This not only applies to settings and perspective, but to support characters as well. Injun Joe, Huck Finn, Becky Thatcher, even Jim were all based on real-life people. The magic is that the characters didn't necessarily have to depict their real-life inspirations accurately, but just enough so that the characters are seen as genuine, allowing the reader to better relate to them. They can be amalgamations of different people, or maybe just extrapolations of one or more of that person's more notable characteristics. Becky Thatcher just wasn't the girl who lived across the street, she became the "girl next door." Injun Joe wasn't the scary looking guy who lived in town, but a killer. Huck Finn didn't just come from a poor family, his dad was the town drunk. Too many times "flat" characters are just that - flat. To add de[th,

John Steinbeck (his hometown of Salinas and Monterrey California are also notable places to visit) has done this (characters in Cannery Row are based on some of his friends) and I've done this myself. In my short story, "Billy," the main female character was based on someone I know. I asked myself what would happen is you take one of her personality traits (seeing the world through a very narrow perspective) and extrapolate that to encompass the loss of a child. In "Seeing Sarah" I take another ex and put her on her deathbed. What would she do? How would the main character (me) react? A new short story of mine, "The Best Part of the Chicken," is based on an experience I had in SE MO following a major ice storm. In that story, I blended characters, neighborhoods, and experiences into one interaction. Of course, you have to be careful not to depict a person too accurately, lest they be recognized, a problem John Cheever used to have.
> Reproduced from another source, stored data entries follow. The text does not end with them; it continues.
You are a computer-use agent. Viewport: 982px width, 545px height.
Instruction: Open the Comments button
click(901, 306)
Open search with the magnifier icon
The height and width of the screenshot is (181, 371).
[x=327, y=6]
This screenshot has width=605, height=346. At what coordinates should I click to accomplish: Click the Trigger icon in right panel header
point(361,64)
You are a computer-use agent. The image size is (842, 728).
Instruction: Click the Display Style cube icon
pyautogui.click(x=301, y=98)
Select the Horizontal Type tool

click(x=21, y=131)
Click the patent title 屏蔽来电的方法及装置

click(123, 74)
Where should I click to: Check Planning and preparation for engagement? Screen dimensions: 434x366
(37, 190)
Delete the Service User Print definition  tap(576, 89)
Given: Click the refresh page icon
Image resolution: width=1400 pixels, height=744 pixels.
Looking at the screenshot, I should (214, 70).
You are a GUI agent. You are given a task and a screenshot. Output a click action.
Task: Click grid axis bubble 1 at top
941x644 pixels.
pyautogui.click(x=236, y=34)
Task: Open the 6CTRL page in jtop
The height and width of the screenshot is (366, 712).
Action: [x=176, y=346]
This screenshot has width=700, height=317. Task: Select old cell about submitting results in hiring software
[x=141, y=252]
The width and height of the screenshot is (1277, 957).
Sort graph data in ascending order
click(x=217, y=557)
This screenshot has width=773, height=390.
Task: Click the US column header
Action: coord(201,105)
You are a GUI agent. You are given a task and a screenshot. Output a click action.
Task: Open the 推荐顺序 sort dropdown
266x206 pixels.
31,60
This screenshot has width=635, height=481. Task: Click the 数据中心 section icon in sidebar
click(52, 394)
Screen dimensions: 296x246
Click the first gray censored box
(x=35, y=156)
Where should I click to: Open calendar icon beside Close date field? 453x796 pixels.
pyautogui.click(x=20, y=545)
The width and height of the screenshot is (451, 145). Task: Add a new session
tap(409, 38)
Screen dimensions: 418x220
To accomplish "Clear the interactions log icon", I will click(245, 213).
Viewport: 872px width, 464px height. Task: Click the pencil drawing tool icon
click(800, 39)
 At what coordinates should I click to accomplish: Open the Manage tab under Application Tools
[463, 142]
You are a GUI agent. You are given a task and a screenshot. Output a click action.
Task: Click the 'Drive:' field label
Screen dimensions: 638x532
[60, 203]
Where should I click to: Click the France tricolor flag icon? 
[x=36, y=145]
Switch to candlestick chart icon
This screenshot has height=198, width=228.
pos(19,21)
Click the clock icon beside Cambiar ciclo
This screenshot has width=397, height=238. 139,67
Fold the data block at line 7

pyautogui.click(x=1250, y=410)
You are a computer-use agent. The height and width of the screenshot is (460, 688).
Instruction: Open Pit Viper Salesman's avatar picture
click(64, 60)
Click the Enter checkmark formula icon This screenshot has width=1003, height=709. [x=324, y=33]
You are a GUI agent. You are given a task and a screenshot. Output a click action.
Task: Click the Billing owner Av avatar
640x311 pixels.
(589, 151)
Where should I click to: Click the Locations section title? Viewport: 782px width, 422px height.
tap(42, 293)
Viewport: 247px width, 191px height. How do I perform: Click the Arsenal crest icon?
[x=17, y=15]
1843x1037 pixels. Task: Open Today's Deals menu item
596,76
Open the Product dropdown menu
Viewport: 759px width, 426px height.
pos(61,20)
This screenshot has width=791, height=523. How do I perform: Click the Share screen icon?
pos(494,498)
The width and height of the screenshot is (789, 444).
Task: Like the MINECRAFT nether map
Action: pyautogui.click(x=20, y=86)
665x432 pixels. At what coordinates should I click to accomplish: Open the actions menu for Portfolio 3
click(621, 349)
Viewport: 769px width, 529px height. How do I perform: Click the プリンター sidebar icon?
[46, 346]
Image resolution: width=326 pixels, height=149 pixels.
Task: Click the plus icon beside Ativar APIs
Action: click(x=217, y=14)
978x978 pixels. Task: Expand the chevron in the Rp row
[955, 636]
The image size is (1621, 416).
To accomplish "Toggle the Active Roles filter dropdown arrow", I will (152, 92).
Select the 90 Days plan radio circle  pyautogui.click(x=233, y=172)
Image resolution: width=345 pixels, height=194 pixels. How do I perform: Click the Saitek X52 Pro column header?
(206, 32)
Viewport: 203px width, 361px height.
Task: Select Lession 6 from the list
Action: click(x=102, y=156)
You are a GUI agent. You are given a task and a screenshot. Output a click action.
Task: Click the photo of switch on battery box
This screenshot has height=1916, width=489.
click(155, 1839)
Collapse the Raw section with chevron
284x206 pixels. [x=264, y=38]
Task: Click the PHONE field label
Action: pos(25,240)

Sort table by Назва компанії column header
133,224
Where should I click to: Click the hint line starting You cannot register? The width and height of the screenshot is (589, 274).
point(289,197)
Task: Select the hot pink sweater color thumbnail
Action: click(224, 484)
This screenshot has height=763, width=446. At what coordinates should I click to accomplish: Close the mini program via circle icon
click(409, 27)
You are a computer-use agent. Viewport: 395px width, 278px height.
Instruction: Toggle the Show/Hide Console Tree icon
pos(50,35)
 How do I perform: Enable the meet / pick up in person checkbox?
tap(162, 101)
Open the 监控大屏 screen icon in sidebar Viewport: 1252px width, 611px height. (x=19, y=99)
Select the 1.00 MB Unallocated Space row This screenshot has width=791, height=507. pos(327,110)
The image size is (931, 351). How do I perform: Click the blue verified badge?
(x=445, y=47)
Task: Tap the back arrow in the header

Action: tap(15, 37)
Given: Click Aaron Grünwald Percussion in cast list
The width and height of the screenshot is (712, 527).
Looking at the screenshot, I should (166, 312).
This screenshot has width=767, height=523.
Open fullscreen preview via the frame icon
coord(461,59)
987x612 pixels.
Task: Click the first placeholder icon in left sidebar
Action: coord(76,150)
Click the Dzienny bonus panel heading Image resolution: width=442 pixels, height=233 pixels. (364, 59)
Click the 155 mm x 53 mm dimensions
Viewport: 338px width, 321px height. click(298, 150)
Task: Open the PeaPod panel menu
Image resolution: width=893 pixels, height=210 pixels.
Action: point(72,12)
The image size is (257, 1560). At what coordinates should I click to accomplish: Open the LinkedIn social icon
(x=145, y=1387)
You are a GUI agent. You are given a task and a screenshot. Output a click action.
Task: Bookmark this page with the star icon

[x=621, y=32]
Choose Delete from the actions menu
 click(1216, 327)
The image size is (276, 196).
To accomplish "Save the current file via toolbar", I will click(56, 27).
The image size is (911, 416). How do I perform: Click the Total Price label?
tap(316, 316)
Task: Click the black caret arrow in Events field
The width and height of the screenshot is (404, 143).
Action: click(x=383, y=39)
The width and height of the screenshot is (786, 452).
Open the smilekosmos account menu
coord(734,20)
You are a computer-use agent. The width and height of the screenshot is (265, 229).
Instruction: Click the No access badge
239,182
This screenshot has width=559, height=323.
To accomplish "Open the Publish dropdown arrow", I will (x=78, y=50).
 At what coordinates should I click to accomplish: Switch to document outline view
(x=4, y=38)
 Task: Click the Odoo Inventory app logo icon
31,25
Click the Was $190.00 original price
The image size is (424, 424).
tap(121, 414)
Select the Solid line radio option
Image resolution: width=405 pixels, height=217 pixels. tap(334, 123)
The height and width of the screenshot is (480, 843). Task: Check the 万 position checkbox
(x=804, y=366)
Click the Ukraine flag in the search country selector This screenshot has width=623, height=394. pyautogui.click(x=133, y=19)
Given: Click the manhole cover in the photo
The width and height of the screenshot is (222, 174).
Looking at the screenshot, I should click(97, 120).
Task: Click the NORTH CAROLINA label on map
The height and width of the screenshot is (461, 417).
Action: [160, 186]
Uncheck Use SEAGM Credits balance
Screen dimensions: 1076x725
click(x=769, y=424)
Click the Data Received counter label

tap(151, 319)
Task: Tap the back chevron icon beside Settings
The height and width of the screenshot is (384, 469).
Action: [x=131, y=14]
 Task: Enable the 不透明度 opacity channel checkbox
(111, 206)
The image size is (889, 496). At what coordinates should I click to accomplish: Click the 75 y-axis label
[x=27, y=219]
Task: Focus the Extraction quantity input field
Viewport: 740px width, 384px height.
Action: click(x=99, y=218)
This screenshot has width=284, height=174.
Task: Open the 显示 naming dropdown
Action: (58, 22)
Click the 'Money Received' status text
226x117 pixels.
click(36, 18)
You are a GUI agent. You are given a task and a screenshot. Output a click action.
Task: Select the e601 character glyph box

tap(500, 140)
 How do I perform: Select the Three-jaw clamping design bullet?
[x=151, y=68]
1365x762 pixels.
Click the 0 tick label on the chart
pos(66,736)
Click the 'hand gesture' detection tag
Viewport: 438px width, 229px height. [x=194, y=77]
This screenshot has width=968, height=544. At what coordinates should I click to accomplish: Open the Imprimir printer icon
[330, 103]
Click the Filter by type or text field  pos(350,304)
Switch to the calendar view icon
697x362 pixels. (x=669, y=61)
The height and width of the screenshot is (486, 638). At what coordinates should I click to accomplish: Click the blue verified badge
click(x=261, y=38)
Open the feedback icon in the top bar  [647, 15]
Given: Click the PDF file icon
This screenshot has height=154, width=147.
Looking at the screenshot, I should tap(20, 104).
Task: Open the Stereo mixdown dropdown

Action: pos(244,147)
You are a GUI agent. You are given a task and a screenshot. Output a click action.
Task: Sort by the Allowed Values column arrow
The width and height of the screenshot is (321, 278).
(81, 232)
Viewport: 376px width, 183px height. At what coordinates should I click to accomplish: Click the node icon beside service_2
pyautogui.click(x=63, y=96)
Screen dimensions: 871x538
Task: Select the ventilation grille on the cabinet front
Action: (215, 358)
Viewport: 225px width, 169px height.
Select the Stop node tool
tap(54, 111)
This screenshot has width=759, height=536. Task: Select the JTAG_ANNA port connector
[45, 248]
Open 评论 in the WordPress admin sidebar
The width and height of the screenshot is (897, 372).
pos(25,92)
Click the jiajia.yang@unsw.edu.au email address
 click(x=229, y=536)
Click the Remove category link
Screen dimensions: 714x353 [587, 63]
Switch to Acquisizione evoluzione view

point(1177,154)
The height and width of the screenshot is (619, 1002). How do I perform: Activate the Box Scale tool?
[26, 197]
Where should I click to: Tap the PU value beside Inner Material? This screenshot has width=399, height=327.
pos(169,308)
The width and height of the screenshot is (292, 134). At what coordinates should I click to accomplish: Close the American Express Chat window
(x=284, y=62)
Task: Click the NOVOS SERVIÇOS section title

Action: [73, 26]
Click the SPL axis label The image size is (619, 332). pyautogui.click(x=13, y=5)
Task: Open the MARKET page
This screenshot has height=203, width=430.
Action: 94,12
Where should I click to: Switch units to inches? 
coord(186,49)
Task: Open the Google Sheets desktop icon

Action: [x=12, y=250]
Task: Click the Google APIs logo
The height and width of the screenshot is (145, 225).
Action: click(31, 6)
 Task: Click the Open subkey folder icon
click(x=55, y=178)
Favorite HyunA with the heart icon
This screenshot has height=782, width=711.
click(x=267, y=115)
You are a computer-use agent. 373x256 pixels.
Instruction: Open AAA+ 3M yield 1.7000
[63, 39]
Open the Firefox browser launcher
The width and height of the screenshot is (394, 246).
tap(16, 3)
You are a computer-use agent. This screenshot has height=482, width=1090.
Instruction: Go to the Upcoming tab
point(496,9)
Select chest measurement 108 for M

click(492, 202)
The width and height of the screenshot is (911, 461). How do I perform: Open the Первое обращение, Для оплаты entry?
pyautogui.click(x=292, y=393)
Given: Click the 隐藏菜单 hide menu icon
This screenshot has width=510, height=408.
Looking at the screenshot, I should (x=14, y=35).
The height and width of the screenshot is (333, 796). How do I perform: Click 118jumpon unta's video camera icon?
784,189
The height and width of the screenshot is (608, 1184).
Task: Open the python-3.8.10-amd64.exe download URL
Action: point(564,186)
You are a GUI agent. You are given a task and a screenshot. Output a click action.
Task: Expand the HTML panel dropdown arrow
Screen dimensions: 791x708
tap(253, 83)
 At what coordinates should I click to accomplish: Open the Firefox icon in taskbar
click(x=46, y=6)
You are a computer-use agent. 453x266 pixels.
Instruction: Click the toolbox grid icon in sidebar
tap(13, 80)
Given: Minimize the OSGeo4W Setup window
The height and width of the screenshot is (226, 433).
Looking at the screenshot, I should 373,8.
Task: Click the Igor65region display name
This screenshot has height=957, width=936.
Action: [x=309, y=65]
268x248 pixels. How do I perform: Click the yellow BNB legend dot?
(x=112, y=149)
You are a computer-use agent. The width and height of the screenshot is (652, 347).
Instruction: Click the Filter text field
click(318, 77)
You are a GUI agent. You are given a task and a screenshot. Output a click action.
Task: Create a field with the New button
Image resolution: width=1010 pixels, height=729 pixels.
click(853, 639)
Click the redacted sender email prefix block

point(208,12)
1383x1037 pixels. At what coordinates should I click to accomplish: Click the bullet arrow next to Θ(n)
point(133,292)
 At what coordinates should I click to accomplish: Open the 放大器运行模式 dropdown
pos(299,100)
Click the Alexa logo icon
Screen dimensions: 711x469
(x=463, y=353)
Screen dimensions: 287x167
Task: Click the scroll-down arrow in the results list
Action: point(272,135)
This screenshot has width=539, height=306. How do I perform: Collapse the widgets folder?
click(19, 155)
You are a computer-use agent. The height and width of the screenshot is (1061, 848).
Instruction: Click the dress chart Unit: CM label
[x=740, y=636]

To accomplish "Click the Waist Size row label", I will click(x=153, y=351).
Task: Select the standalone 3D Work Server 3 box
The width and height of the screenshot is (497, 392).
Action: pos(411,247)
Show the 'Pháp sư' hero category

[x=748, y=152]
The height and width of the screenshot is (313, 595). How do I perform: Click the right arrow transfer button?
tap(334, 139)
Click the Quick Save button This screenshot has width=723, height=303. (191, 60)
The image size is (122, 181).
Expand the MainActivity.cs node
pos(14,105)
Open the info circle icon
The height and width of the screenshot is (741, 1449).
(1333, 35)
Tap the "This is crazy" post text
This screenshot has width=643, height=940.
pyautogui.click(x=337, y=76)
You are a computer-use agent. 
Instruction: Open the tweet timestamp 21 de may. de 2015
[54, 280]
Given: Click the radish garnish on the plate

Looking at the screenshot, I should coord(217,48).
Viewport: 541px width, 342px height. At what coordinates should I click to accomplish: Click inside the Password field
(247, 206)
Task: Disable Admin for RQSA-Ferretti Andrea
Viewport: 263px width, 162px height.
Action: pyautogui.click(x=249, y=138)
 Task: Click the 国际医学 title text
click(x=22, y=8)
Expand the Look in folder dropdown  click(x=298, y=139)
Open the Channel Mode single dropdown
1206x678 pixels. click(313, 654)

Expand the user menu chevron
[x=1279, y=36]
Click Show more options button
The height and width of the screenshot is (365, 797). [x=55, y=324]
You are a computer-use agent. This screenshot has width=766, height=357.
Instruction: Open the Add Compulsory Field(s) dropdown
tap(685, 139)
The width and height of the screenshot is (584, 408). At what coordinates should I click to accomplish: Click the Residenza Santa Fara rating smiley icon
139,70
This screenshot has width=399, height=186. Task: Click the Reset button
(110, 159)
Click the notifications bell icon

I learned a lot that weekend in Hannibal -- or at least received confirmation of what I already knew -- that good writing comes from us, the writer, and our past -- story, events, characters, even setting. If you ever want to overcome writer's block, think about something that happened in your past, or someone you knew (or both), and let your imagination do the rest.


- Take a person from your life and insert him or her into a unique situation.
- Take a person or event and ask a "what if?" question, or project that person/event into the future - or even past.
- Take a person in your life, isolate one or two characteristics, and build a new character based on those characteristics.
- Take a few people and settings and mix them all up into one event.
- Take a person you know and put them into an historical setting.
- Imagine your city in the future and set a past event in that future setting.
- Take a situation from your past and write about it, with you reacting differently.
- Take an event from your life and write about it from the other person's perspective.

Happy Writing!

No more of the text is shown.